Trust Management Service Layer

This layer consists of several distributed TMS nodes which are hosted in multiple cloud environments in different geographical areas. These TMS nodes expose interfaces so that users can give their feedback or inquire the trust results in a decentralized way. Interactions for this layer include: i) cloud service interaction with cloud service providers, ii) service advertisement to advertise the trust as a service to users through the Internet, iii) cloud service discovery through the Internet to allow users to assess the trust of new cloud services, and iv) Zero-Knowledge Credibility Proof Protocol (ZKC2P) interactions enabling TMS to prove the credibility of a particular consumer’s feedback.

Cloud Service Consumer Layer

Finally, this layer consists of different users who use cloud services. For example, a new startup that has limited funding can consume cloud services (e.g., hosting their services in Amazon S3). Interactions for this layer include: i) service discovery where users are able to discover new cloud services and other services through the Internet, ii) trust and service interactions where users are able to give their feedback or retrieve the trust results of a particular cloud service, and iii) registration where users establish their identity through registering their credentials in IdM before using TMS.

 

Sybil Attacks Detection

Since users have to register their credentials at the Trust Identity Registry, we believe that Multi-Identity Recognition is applicable by comparing the values of users’ credential attributes from the identity records I. The main goal of this factor is to protect cloud services from malicious users who use multiple identities (i.e., Sybil attacks) to manipulate the trust results.
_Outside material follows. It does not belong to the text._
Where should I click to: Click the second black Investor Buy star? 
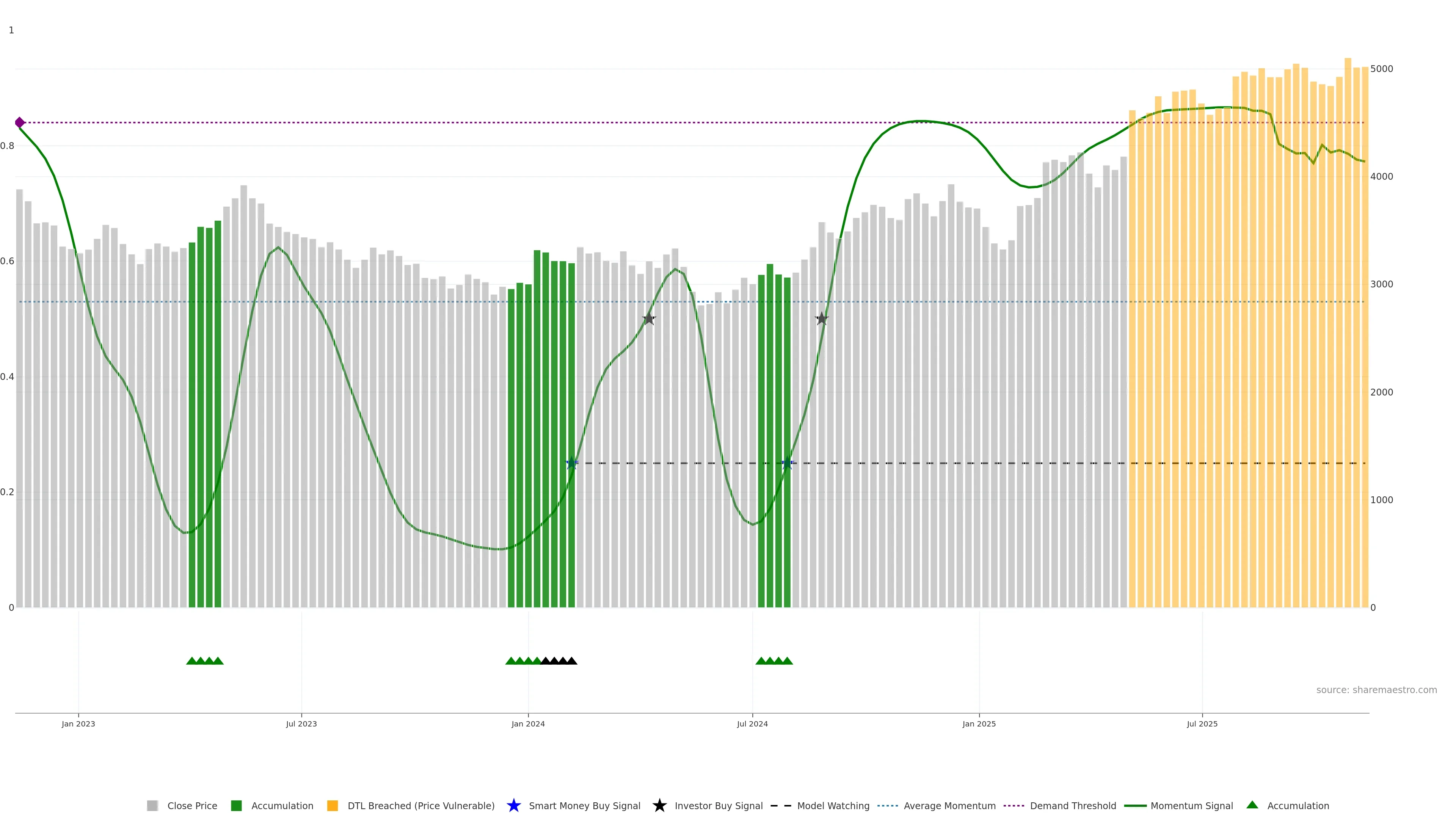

In a typical Trust Identity Registry, the entire identity records I are represented as a list of m users’ primary identities.

 

SYSTEM REQUIREMENTS:

HARDWARE REQUIREMENTS:

 

  • System                           :         Pentium Dual Core.
  • Hard Disk                      :         120 GB.
  • Monitor                         :         15’’ LED
  • Input Devices                 :         Keyboard, Mouse
  • Ram                               :         1GB.

SOFTWARE REQUIREMENTS: 

  • Operating system                    :         Windows 7.
  • Coding Language           :         JAVA/J2EE
  • Tool                               :         Netbeans 7.2.1
  • Database                        :         MYSQL

REFERENCE:

Talal H. Noor, Quan Z. Sheng, Member, IEEE, Lina Yao, Member, IEEE, Schahram Dustdar, Senior Member, IEEE, and Anne H.H. Ngu, “CloudArmor: Supporting Reputation-Based Trust Management for Cloud Services”, IEEE TRANSACTIONS ON PARALLEL AND DISTRIBUTED SYSTEMS, VOL. 27, NO. 2, FEBRUARY 2016.